Obviously the proceedings were pursuant to our Tex.R.Civ.P. in its PART VII, “Rules Relating to Special Proceedings”, Section 3, “Partition Of Real Estate” Rules 756 to 771. Of these Rule 760, “Court Shall Determine, What” provides that the court determine the respective share or interest of each of the joint owners or claimants and any questions affecting title to the land sought to be partitioned. Rule 761, “Appointment of Commissioners” provides (obviously immediately following or at the same time) that upon a finding that the property or any part thereof is susceptible of partition in kind that there be the appointment of commissioners to make the partition. (Thereafter the Rules provide for appropriate action, culminating in division of the property, yet with opportunity afforded for a trial of issues upon propriety of the division made.)

*154Our material concern is whether appeal lies from the “decree of partition and appointment of commissioners” by Rules 760 and 761, and, if so, whether such an appeal is controlled by the Rules relating to appeals from final judgments or by those relating to appeals from interlocutory orders.

An appeal does lie from such “decree of partition and appointment of commissioners”; and on this the parties are wholly in accord. We need not discuss.

The parties are not in accord otherwise. Our holding is that the appeal is controlled by Tex.R.Civ.P. 385, “Appeals From Interlocutory Orders”; that Rules relative to appeals from final judgments are without application.

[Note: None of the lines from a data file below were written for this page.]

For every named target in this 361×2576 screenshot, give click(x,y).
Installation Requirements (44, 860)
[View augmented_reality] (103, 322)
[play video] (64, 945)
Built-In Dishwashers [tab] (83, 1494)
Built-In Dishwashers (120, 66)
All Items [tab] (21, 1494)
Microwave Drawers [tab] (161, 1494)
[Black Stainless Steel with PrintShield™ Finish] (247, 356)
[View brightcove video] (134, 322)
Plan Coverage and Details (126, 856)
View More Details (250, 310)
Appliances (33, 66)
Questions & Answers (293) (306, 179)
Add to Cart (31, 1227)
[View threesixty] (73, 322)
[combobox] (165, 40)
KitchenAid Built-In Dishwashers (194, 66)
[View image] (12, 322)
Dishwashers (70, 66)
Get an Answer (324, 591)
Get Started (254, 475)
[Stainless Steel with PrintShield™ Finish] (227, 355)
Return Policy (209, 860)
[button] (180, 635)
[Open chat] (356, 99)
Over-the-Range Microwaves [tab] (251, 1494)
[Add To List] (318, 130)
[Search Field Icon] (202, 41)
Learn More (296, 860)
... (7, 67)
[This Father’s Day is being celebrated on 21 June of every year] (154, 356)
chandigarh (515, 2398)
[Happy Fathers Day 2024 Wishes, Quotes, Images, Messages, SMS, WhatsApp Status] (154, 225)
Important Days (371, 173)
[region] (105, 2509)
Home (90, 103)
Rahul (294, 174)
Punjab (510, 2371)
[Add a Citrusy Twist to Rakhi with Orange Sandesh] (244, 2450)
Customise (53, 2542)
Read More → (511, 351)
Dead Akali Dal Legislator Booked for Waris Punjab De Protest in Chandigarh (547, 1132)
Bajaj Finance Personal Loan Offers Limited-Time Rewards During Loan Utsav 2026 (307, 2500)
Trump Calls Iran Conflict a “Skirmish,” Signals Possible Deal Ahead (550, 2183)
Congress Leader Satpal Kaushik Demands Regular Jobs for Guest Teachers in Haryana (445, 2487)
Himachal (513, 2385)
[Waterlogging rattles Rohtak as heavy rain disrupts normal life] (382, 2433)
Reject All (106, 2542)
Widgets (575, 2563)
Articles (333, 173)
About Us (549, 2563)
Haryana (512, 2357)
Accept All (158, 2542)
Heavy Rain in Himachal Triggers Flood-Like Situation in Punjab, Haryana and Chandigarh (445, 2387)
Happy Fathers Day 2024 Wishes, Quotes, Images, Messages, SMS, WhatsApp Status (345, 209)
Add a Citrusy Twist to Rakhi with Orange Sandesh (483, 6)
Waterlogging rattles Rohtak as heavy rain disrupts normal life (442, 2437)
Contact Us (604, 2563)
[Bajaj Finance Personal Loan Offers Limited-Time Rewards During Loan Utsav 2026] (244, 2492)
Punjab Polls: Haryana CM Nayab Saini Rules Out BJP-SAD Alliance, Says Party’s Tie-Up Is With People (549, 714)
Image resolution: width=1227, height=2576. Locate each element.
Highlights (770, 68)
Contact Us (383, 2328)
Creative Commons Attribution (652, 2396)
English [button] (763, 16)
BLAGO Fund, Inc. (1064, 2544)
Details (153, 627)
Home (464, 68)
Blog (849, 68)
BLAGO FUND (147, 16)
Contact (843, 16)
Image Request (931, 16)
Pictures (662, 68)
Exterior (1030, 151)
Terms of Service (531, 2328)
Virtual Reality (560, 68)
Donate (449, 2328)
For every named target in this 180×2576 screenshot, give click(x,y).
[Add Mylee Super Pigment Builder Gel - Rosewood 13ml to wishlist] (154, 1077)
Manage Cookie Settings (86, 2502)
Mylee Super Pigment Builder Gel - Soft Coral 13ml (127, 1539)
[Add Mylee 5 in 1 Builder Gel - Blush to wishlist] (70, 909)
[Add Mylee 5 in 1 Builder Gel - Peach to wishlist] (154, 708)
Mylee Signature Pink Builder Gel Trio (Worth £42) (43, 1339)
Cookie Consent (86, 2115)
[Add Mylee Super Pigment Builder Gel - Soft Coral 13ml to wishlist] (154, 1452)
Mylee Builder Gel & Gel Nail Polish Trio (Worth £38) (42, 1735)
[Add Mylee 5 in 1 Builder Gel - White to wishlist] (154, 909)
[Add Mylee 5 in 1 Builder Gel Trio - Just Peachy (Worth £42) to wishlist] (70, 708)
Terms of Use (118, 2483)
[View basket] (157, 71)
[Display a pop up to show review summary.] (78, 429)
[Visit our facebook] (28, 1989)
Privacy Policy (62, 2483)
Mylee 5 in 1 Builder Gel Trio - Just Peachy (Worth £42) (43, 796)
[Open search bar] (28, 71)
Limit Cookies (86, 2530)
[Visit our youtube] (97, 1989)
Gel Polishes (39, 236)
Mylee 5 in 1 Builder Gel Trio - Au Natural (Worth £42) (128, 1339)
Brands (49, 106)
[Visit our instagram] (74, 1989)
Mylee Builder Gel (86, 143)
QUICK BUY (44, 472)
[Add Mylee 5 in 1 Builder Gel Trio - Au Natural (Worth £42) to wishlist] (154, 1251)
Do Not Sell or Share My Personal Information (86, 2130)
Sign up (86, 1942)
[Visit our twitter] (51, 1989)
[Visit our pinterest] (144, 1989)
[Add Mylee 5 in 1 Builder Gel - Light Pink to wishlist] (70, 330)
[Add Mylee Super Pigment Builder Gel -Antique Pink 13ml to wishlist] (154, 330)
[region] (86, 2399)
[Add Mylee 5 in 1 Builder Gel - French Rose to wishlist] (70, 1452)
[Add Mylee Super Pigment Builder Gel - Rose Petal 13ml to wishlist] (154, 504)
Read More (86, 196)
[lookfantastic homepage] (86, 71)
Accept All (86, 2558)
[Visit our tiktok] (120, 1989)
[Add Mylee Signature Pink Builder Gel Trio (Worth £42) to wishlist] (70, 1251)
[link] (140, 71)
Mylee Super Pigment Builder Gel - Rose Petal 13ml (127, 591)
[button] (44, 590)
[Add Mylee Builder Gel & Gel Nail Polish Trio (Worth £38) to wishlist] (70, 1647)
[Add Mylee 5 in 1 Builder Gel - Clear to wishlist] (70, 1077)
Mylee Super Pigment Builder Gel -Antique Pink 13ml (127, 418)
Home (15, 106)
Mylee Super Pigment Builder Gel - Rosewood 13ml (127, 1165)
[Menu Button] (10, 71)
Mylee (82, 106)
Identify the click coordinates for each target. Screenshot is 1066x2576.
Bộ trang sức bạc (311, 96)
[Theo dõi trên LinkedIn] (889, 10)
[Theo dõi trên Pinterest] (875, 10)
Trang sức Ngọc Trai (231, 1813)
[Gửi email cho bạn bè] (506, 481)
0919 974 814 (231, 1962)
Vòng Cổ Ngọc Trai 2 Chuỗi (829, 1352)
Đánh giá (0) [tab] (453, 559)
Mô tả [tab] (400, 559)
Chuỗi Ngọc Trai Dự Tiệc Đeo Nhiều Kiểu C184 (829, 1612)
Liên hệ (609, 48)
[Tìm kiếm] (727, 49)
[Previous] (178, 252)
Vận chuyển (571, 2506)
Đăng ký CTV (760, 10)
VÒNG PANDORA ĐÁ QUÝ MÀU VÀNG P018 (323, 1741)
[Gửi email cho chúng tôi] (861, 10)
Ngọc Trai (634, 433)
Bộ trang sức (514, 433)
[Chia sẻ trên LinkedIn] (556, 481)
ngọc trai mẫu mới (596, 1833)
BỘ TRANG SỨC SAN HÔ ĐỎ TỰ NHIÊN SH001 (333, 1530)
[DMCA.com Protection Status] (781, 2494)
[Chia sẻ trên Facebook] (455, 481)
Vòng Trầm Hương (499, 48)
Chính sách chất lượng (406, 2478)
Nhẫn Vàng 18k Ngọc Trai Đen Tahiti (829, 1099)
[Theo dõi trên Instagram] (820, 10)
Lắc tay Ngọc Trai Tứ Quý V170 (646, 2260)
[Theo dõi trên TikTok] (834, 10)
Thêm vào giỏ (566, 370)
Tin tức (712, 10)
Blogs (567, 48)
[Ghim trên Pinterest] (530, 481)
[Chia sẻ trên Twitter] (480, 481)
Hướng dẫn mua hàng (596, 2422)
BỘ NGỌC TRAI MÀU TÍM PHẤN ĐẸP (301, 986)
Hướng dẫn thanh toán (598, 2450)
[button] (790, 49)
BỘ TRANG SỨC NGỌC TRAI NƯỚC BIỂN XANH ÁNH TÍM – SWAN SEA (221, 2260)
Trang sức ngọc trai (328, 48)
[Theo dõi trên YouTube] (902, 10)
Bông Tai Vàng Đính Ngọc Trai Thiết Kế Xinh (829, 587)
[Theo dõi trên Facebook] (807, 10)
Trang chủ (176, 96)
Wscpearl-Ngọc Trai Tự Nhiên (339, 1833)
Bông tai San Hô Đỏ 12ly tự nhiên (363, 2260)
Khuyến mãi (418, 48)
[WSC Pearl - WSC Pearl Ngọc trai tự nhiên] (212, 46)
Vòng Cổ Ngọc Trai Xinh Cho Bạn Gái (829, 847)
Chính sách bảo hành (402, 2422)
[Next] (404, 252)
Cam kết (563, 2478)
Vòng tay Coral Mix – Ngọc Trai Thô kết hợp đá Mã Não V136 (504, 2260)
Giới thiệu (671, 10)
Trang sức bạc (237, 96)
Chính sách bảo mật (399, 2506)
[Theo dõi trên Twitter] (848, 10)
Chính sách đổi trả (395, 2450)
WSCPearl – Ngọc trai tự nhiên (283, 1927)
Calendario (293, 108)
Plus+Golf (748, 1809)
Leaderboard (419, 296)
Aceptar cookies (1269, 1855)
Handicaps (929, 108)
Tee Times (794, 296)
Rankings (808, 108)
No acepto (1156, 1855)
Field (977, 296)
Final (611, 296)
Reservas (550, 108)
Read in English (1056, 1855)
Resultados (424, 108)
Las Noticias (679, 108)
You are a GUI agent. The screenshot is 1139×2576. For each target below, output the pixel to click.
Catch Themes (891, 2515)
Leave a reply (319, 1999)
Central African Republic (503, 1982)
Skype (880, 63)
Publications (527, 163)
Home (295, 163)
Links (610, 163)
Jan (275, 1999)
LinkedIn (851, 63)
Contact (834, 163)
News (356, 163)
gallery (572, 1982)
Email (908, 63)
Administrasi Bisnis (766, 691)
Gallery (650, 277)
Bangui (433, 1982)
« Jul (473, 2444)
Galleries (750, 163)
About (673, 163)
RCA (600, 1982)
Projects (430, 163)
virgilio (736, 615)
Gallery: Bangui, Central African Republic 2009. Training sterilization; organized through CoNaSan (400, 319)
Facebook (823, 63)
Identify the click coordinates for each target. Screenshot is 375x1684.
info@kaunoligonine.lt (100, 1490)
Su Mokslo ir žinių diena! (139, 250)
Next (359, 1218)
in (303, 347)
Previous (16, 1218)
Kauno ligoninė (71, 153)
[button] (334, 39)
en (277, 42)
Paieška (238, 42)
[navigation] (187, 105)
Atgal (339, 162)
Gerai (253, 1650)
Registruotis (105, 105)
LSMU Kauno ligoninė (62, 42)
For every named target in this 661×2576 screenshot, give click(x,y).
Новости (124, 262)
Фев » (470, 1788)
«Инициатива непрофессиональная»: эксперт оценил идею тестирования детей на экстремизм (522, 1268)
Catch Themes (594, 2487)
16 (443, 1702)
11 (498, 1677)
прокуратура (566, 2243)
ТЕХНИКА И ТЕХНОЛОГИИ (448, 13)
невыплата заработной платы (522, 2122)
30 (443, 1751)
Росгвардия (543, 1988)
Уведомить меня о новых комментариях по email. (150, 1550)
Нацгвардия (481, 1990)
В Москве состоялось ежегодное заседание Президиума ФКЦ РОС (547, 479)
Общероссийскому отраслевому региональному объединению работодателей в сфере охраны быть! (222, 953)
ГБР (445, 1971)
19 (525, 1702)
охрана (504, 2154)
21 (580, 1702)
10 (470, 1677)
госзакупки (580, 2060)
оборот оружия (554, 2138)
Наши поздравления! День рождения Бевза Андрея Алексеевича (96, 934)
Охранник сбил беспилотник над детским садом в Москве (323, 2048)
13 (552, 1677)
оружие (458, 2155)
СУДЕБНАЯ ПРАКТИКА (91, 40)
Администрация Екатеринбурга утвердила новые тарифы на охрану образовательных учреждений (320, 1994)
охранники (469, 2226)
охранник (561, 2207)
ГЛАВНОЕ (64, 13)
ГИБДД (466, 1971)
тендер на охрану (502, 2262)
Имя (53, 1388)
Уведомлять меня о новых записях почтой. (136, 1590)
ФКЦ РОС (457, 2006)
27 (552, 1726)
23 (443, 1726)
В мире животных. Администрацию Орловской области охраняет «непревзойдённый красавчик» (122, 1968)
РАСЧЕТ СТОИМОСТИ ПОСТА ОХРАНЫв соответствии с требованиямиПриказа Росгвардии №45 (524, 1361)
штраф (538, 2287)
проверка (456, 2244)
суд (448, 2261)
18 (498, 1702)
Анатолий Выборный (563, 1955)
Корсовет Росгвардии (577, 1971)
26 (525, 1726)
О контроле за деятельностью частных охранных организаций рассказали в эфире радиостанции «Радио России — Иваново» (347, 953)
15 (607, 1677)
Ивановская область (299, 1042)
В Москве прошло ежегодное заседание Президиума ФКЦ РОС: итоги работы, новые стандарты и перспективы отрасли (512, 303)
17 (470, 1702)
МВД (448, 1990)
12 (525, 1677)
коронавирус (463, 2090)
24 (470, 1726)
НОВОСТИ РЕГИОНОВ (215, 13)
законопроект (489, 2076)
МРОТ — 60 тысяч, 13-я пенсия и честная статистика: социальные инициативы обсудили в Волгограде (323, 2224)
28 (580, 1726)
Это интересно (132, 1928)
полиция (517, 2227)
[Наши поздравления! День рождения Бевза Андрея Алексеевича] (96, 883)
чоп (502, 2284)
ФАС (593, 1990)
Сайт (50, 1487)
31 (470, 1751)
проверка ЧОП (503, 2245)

By Rule 385 “there shall be no motion for a new trial, and the trial judge need not file findings of fact or conclusions of law”. The Rule further provides that in the event of an appeal the appeal bond must be filed within twenty (20) days from date of the order, and that the record of proceedings shall be filed in the appellate court within the same twenty (20) days. On the latter requirement the appellate court is authorized, upon good cause shown, to extend such time limit. However, the authority is made to depend upon the appealing party having moved for extension of time within twenty-five (25) days from the date of the trial court’s order.

In this case there was misconception of applicable rules with failure to abide by the provisions of Rule 385. The result was that no appeal was effected — on account of untimely delay — and this appellate court was never invested with jurisdiction.

The clerk is accordingly directed to decline to accept the transcript tendered. The motion for extension of time within which to file it is dismissed for want of authority of this court to entertain it.